PCOS Asian Paleo Recipes: Lunch - Paleo Asian Chicken Salad
Prep: 15 min
Cook: 20 min
Servings: 2
Lunch

Nutrition per Serving

350 Calories
30g Protein
20g Carbs
15g Fat
Grocery list: Chicken breasts, cabbage, carrot, red bell pepper, green onions, cilantro, mint, almond slivers, coconut aminos, sesame oil, rice vinegar, ginger, garlic, red pepper flakes.

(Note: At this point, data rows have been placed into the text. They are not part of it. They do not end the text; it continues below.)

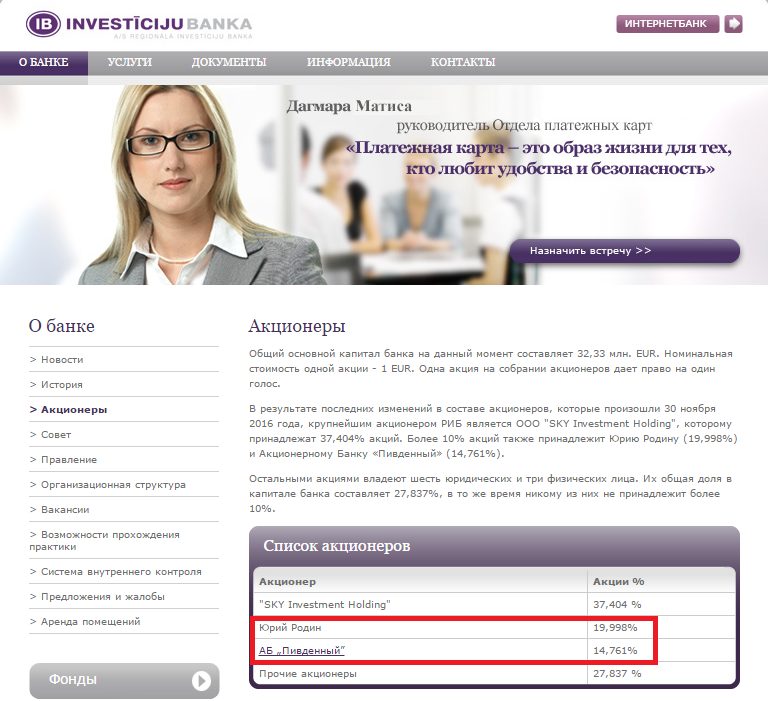The height and width of the screenshot is (701, 768).
Task: Open Система внутреннего контроля link
Action: [121, 572]
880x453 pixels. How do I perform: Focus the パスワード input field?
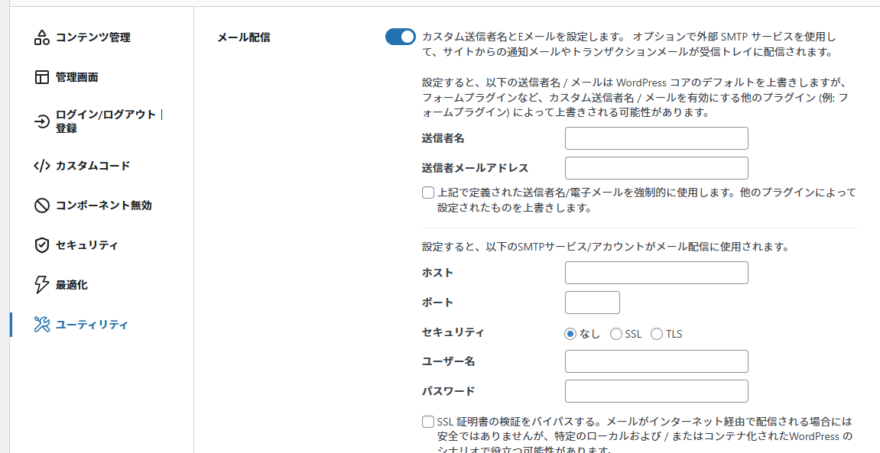pyautogui.click(x=656, y=391)
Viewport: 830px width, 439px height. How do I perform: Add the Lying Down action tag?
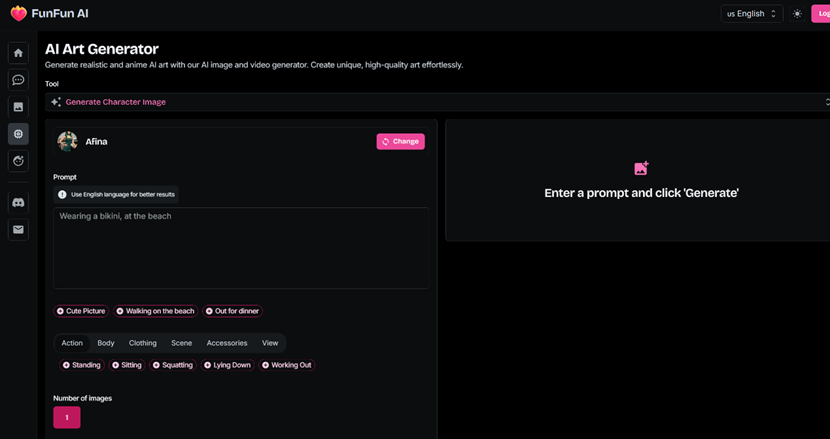click(x=228, y=365)
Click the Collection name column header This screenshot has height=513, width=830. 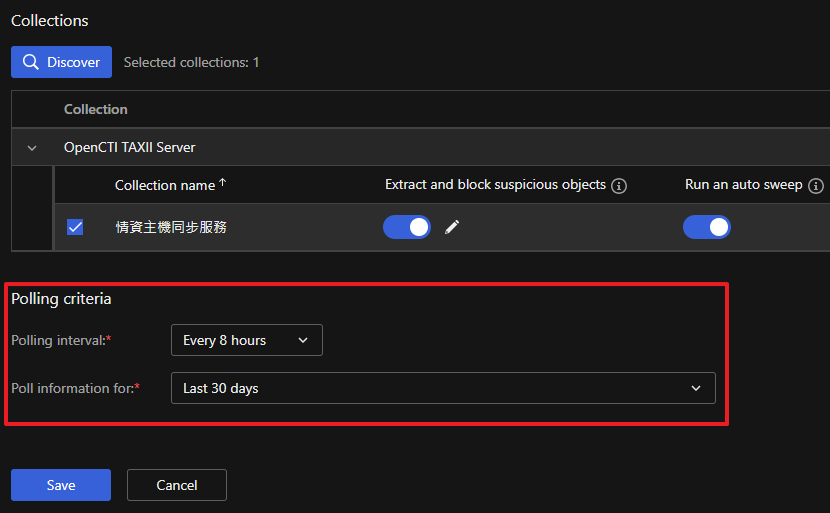pyautogui.click(x=165, y=185)
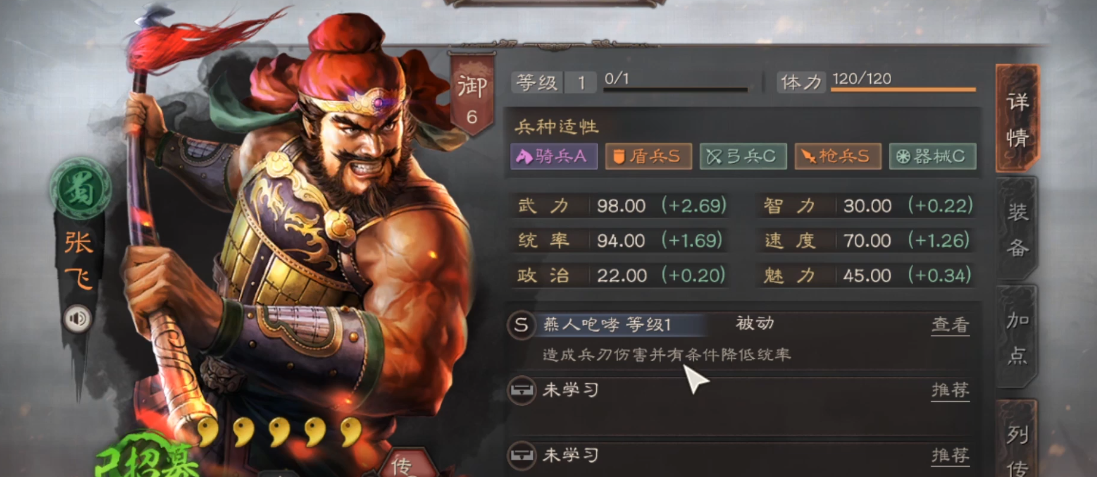Play Zhang Fei's voice with the speaker icon
This screenshot has height=477, width=1097.
(78, 319)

This recipe has a low GI due to the high fiber content from the vegetables and the protein from the chicken.

Ingredients

2 chicken breasts (about 500g), 1 cup shredded cabbage, 1 carrot (julienned), 1 red bell pepper (thinly sliced), 1/2 cup chopped green onions, 1/4 cup chopped cilantro, 1/4 cup chopped mint, 1/4 cup almond slivers, For the dressing: 2 tbsp coconut aminos, 1 tbsp sesame oil, 1 tbsp rice vinegar, 1 tsp grated ginger, 1 clove garlic (minced), 1/2 tsp red pepper flakes

Instructions

1. Cook the chicken breasts until no longer pink in the middle, let cool, then shred. 2. In a large bowl, combine the shredded chicken, cabbage, carrot, bell pepper, green onions, cilantro, mint, and almond slivers. 3. In a small bowl, whisk together the coconut aminos, sesame oil, rice vinegar, ginger, garlic, and red pepper flakes. 4. Pour the dressing over the salad and toss to combine. 5. Serve immediately or refrigerate for up to 2 days.